Passage to read:
Very much the same must be said of Germany. Wherever the
peasants could resist the plunder of their lands, they have
retained them in communal ownership, which largely prevails in
Wurttemberg, Baden, Hohenzollern, and in the Hessian province of
Starkenberg.(29) The communal forests are kept, as a rule, in an
excellent state, and in thousands of communes timber and fuel
wood are divided every year among all inhabitants; even the old
custom of the Lesholztag is widely spread: at the ringing of the
village bell all go to the forest to take as much fuel wood as
they can carry.(30) In Westphalia one finds communes in which
all the land is cultivated as one common estate, in accordance
with all requirements of modern agronomy. As to the old communal
customs and habits, they are in vigour in most parts of Germany.
The calling in of aids, which are real fetes of labour, is known
to be quite habitual in Westphalia, Hesse, and Nassau. In
well-timbered regions the timber for a new house is usually taken
from the communal forest, and all the neighbours join in building
the house. Even in the suburbs of Frankfort it is a regular
custom among the gardeners that in case of one of them being ill
all come on Sunday to cultivate his garden.(31)

In Germany, as in France, as soon as the rulers of the people
repealed their laws against the peasant associations--that was
only in 1884-1888--these unions began to develop with a
wonderful rapidity, notwithstanding all legal obstacles which
were put in their way(32) "It is a fact," Buchenberger says,
"that in thousands of village communities, in which no sort of
chemical manure or rational fodder was ever known, both have
become of everyday use, to a quite unforeseen extent, owing to
these associations" (vol. ii. p. 507). All sorts of labour-saving
implements and agricultural machinery, and better breeds of
cattle, are bought through the associations, and various
arrangements for improving the quality of the produce begin to be
introduced. Unions for the sale of agricultural produce are also
formed, as well as for permanent improvements of the land.(33)

From the point of view of social economics all these efforts
of the peasants certainly are of little importance. They cannot
substantially, and still less permanently, alleviate the misery
to which the tillers of the soil are doomed all over Europe. But
from the ethical point of view, which we are now considering,
their importance cannot be overrated. They prove that even under
the system of reckless individualism which now prevails the
agricultural masses piously maintain their mutual-support
inheritance; and as soon as the States relax the iron laws by
means of which they have broken all bonds between men, these
bonds are at once reconstituted, notwithstanding the
difficulties, political, economical, and social, which are many,
and in such forms as best answer to the modern requirements of
production. They indicate in which direction and in which form
further progress must be expected.

I might easily multiply such illustrations, taking them from
Italy, Spain, Denmark, and so on, and pointing out some
interesting features which are proper to each of these
countries. The Slavonian populations of Austria and the
Balkan peninsula, among whom the "compound family," or "undivided
household," is found in existence, ought also to be
mentioned.(34) But I hasten to pass on to Russia, where the same
mutual-support tendency takes certain new and unforeseen forms.
Moreover, in dealing with the village community in Russia we have
the advantage: of possessing an immense mass of materials,
collected during the colossal house-to-house inquest which was
lately made by several zemstvos (county councils), and which
embraces a population of nearly 20,000,000 peasants in different
parts of the country.(35)

Supplied data:
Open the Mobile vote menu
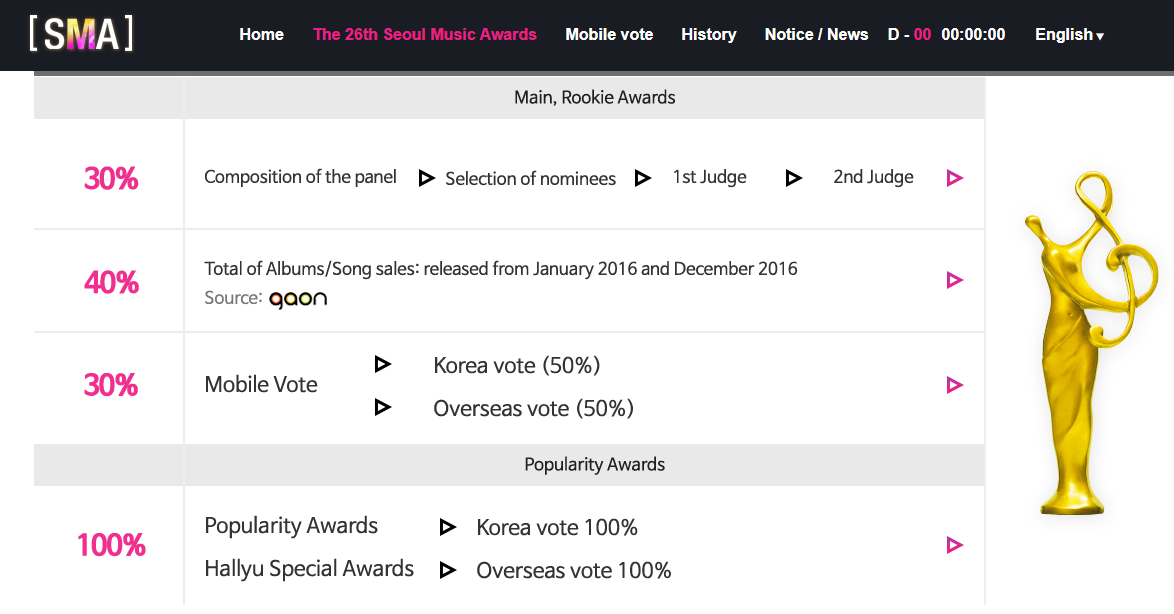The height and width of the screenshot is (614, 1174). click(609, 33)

* * *

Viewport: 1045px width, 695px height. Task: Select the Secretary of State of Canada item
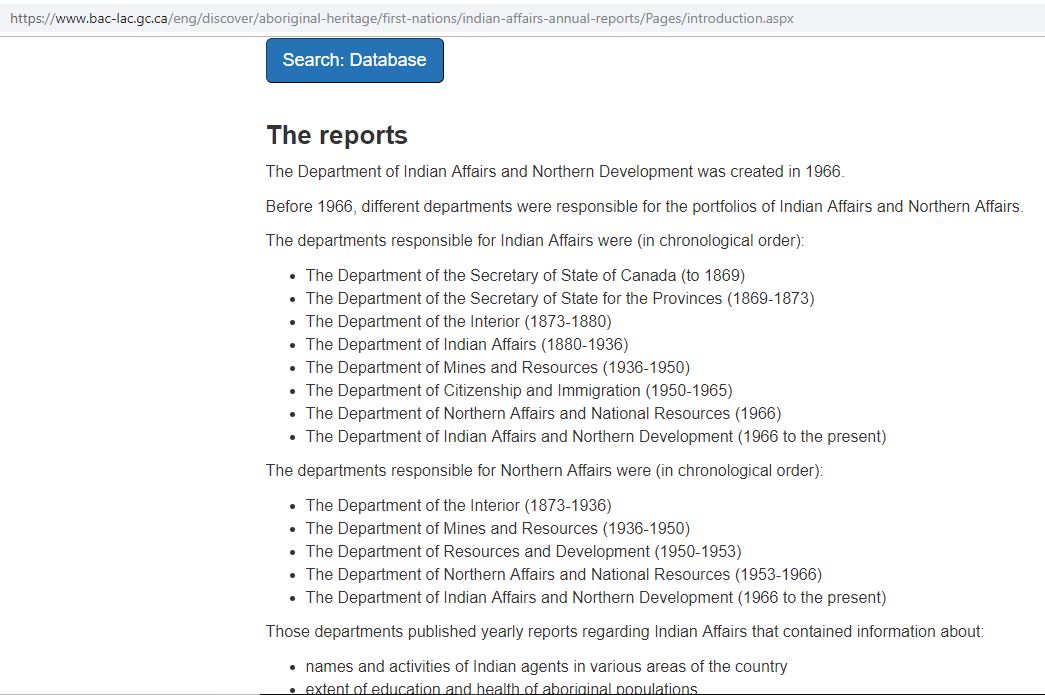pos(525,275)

To do:
**a)** Please answer these questions on the passage about peasant communes in Germany:
(i) In which years did the rulers repeal their laws against peasant associations?
(ii) In the suburbs of which city do gardeners come on Sunday to cultivate an ill gardener's garden?
(iii) About how many peasants did the zemstvo house-to-house inquest embrace?
**b)** Resume the passage about peasant communes in Germany from its last sentence, keeping its style and subject.
The lines have no connection to the passage on peasant communes in Germany.

Final answers:
**a)**
(i) 1884-1888
(ii) Frankfort
(iii) Nearly 20,000,000

**b)**
Two important conclusions may be drawn from the bulk of
evidence collected by the Russian inquests. In Middle Russia,
where fully one-third of the peasants have been brought to utter
ruin (by heavy taxation, small allotments of unproductive land,
rack rents, and very severe tax-collecting after total failures
of crops), there was, during the first five-and-twenty years
after the emancipation of the serfs, a decided tendency towards
the constitution of individual property in land within the
village communities. Many impoverished "horseless" peasants
abandoned their allotments, and this land often became the
property of those richer peasants, who borrow additional incomes
from trade, or of outside traders, who buy land chiefly for
exacting rack rents from the peasants. It must also be added that
a flaw in the land redemption law of 1861 offered great
facilities for buying peasants' lands at a very small
expense,(36) and that the State officials mostly used their
weighty influence in favour of individual as against communal
ownership. However, for the last twenty years a strong wind of
opposition to the individual appropriation of the land blows
again through the Middle Russian villages, and strenuous efforts
are being made by the bulk of those peasants who stand between
the rich and the very poor to uphold the village community. As to
the fertile steppes of the South, which are now the most populous
and the richest part of European Russia, they were mostly
colonized, during the present century, under the system of
individual ownership or occupation, sanctioned in that form by
the State. But since improved methods of agriculture with the aid
of machinery have been introduced in the region, the peasant
owners have gradually begun themselves to transform their
individual ownership into communal possession, and one finds now,
in that granary of Russia, a very great number of spontaneously
formed village communities of recent origin.(37)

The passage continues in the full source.